Martin Sullivan, CEO, AIG: “The threat of terrorism.”
Victor Chu, chairman, First Eastern Investment Group: “Bird flu. It would impact everything and you can’t prepare.”
Sergey Brin, co-founder, Google: “The environment and escalating disasters.”
It’s striking how much focus was on external calamity, as if terrorism and avian flu were the only forces capable of halting the phenomenal tide of growth and prosperity. The only one of so many I interviewed who said anything about banks being at risk was Deutsche Bank CEO Josef Ackermann. In reply to my question, he said, “Overleveraging in the real estate market.” Bingo!
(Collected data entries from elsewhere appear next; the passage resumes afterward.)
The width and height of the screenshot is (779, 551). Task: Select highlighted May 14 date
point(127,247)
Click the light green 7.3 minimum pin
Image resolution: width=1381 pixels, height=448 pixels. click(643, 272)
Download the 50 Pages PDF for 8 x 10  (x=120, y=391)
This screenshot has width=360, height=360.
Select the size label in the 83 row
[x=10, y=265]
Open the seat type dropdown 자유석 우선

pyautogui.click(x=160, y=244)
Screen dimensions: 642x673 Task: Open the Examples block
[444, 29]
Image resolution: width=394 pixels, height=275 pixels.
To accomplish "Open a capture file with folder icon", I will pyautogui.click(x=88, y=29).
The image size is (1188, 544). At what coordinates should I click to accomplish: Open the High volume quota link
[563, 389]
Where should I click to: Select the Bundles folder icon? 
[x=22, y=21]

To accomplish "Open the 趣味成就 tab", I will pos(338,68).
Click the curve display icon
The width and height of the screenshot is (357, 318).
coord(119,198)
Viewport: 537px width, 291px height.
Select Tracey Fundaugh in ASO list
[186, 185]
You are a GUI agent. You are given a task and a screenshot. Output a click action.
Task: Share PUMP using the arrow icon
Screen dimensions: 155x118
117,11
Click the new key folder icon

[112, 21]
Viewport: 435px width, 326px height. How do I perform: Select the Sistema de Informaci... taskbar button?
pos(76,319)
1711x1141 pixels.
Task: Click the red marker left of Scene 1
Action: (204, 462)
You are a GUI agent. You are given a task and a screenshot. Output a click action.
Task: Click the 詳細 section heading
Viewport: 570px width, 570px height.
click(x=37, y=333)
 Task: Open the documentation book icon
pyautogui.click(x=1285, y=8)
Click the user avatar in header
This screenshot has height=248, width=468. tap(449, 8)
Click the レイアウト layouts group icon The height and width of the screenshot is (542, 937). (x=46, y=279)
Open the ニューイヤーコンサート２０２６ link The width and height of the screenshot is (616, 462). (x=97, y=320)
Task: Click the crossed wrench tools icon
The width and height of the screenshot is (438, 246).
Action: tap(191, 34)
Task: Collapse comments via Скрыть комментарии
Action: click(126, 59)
He got it. (Years later I asked Ackermann how he had been so prescient, and he told me that he would advise anyone who asked him that the two biggest problems to avoid in any successful economy were indebtedness and real estate bubbles. When I asked, “So, did you do anything about it?” he admitted, “We did a little, not a lot,” noting how competitive the market was then and how difficult it is to put the brakes on during a boom.)
In January 2007 I conducted another interview with David Rubenstein of the Carlyle Group. “What are your expectations for the year? Can this keep up?” I asked him. Rubenstein answered, “It’s hard to believe it can get any better.” He said that assuming there was no cataclysmic event like 9/11, he expected 2007 to be another big year.
That prediction, born of what—false optimism, bravado, blindness, deceit?—did not come true. Within weeks of Rubenstein’s remark, the gloom was setting in. It was going to be a very long year, and a very long fall to earth. This is the story of that fall.
ONE
Nightmare on Liberty Street
“Because of what he did with Bear Stearns, everybody thought good ol’ Hank [Paulson] would be there with the money.”
—A FORMER TREASURY DEPARTMENT OFFICIAL, IN AN INTERVIEW WITH MARIA BARTIROMO
SEPTEMBER 12, 2008
The Federal Reserve Bank of New York rises up from a narrow street in the financial district of Manhattan, a literal fortress of limestone and sandstone whose cavernous subterranean vault houses 25 percent of the world’s gold supply. The building is a commanding emblem of the security and size of the American economy, and few people enter its Liberty Street doors without feeling a power surge. When times are flush, they may even have an exhilarated spring to their step, happy to be at the center of prosperity. But the men who streamed out of the line of black cars on Liberty Street in the waning afternoon hours of Friday, September 12, 2008, did so with heads bent, battling gusting winds and a torrential downpour. To a man they were extremely grim. Their names were among Wall Street’s elite—Jamie Dimon, of JPMorgan Chase; Vikram Pandit, of Citigroup; Brady Dougan, of Credit Suisse; John Thain, now of Merrill Lynch; John Mack, of Morgan Stanley; Lloyd Blankfein, of Goldman Sachs; Robert Kelly, of Bank of New York Mellon; and Robert Wolf, of UBS Group. Waiting inside were the horsemen of the apocalypse—or, perhaps, the angels of salvation (no one knew then which it would be)—Treasury secretary Henry “Hank” Paulson, New York Fed president Timothy Geithner, and SEC chairman Christopher Cox. At issue that particular day was the fate of Lehman Brothers, the 158-year-old investment banking firm that formed one of the pillars of Wall Street. The men gathering faced the blunt reality that Lehman could not open for business the following Monday without a rescue—and that rescue was in their hands.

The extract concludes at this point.